Pour répondre à cette question, je prends une feuille et je dessine deux points, un pour la ville de Minsk où je suis née et un autre pour celle où je suis à ce moment-là – Paris, Pau, Saint-Pierre-d’Albigny. Je relie ces deux points par une ligne et j’écris le nombre de kilomètres : 2 055, 2 670, 2 037. Cela fait dix ans que je suis partie.

Je pense à ma grand-mère qui a parcouru toute la Russie en train, elle avait 26 ans. J’ai toujours perçu cette façon familiale de le raconter comme une exagération. Jusqu’au jour où, quelques mois après sa mort, j’ai ouvert la carte de la Russie et j’ai appelé ma mère pour lui demander où étaient les points de départ et d’arrivée.

Peny, a dit ma mère, un petit village à la frontière de l’Ukraine, et Khabarousk, à la frontière de la Chine. Entre les deux – 8 173 kilomètres.

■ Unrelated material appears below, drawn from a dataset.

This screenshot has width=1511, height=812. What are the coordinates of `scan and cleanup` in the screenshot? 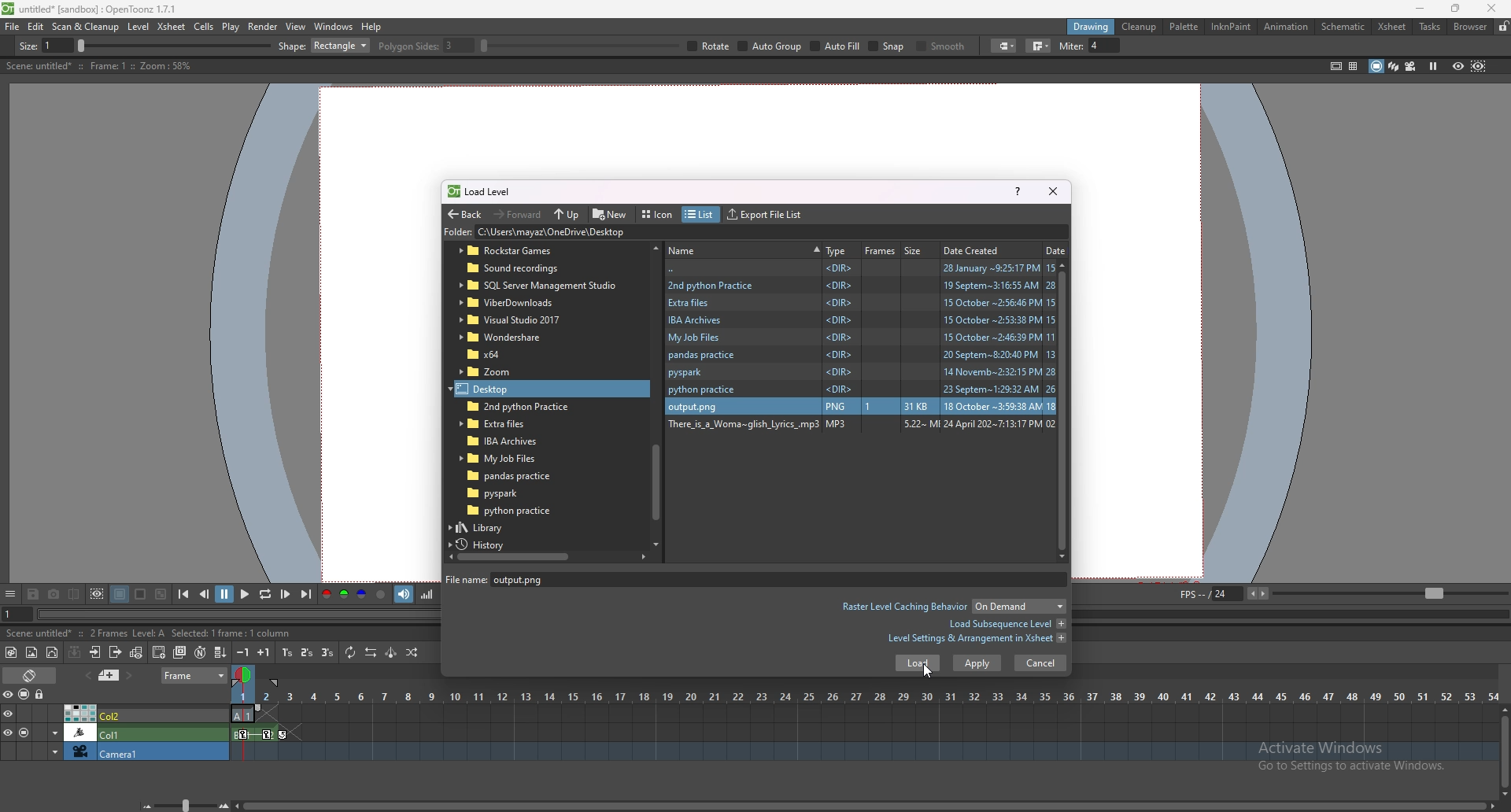 It's located at (85, 26).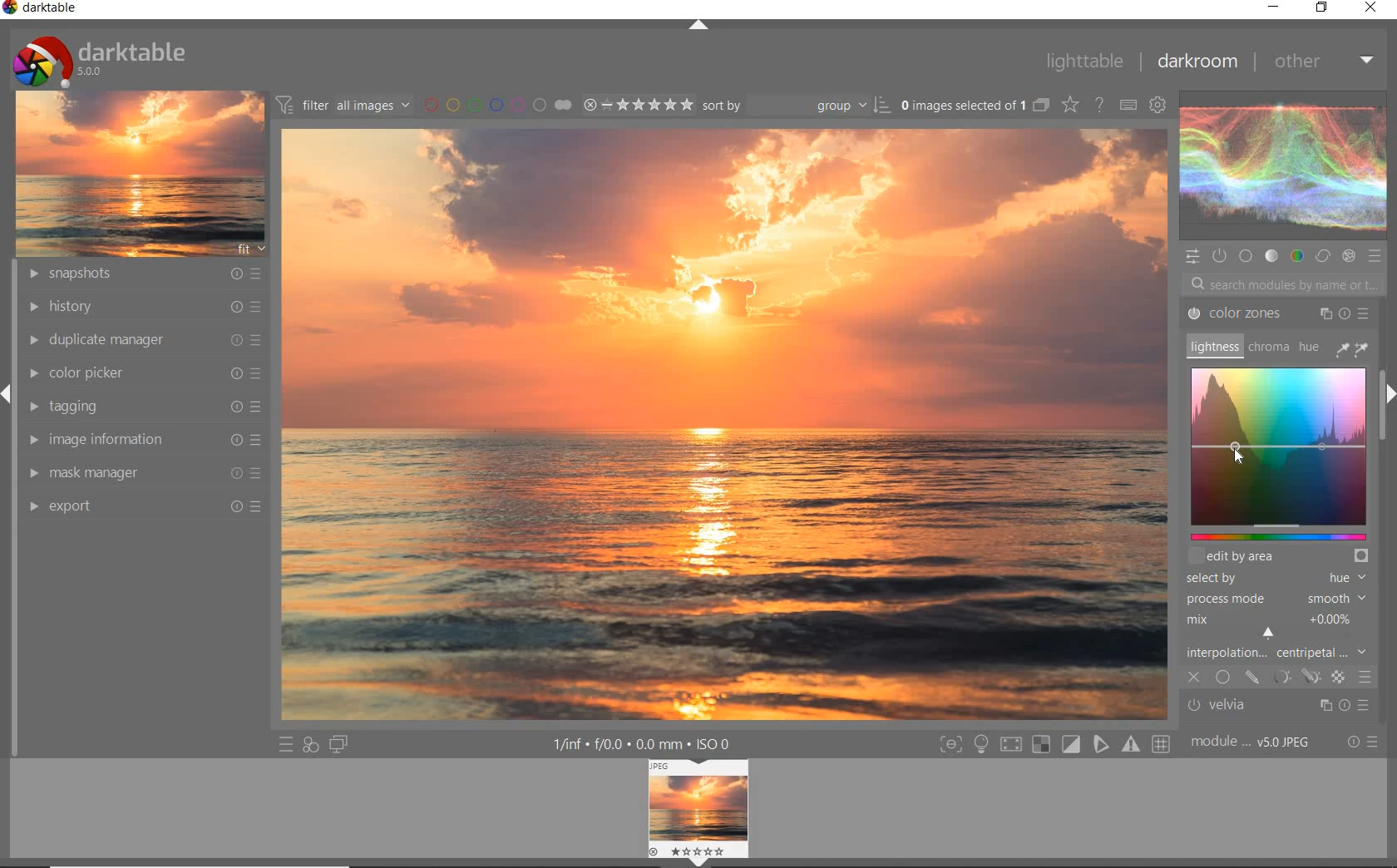  I want to click on CURSOR POSITION, so click(1237, 455).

Aujourd’hui j’imagine ma grand-mère dans le train, des nuits noir et bleu, des jours aux ciels couverts, il pleut ou il neige, elle a parfois besoin de fermer les rideaux tant ce soleil qui vient de nulle part est aveuglant. Elle regarde les forêts courir, dans ce paysage mouvant elle essaie peut-être d’imaginer sa vie future dont elle n’a aucun indice. Ce devait être la première fois qu’elle faisait un si long voyage, elle était en fuite. Je ne sais pas si elle avait pris assez de vêtements chauds, combien elle avait d’argent sur elle. Quelles conversations entretenait-elle avec les autres passagers ? Devait-elle mentir pour ne pas avouer la raison principale de son voyage, donnait-elle son vrai prénom ?

D’où vient ton accent ? Cette question me ramène dans des endroits différents, mais très souvent je vois la forêt : c’est une forêt nocturne, je la traverse en courant, sens la brume humide, vois des pins très grands. Je sais que leurs troncs me protègent, ces cimes lointaines, il faut lever la tête et rester ainsi jusqu’à en avoir mal à la nuque, je peux compter les étoiles, les relier dans des constellations nouvelles.

Quand ai-je senti qu’être suspendue m’était confortable ? J’ai pris un train de Minsk à Vilnius, ensuite l’avion, j’ai traversé la frontière aérienne de la France et je suis restée. Je ne pensais pas que cela arriverait, cela a eu lieu. Mon français est imparfait et j’ai un accent. Parfois on ne me comprend pas, je fais des phrases étranges, obscures, et je ne parle pas très fort. C’est embêtant pour ceux qui s’adressent à moi, cela leur demande davantage d’attention.

Peut-être que ce dysfonctionnement de langage sert à nous interrompre. Ne pas comprendre est un bon début : on s’arrête et on essaie d’être vraiment là.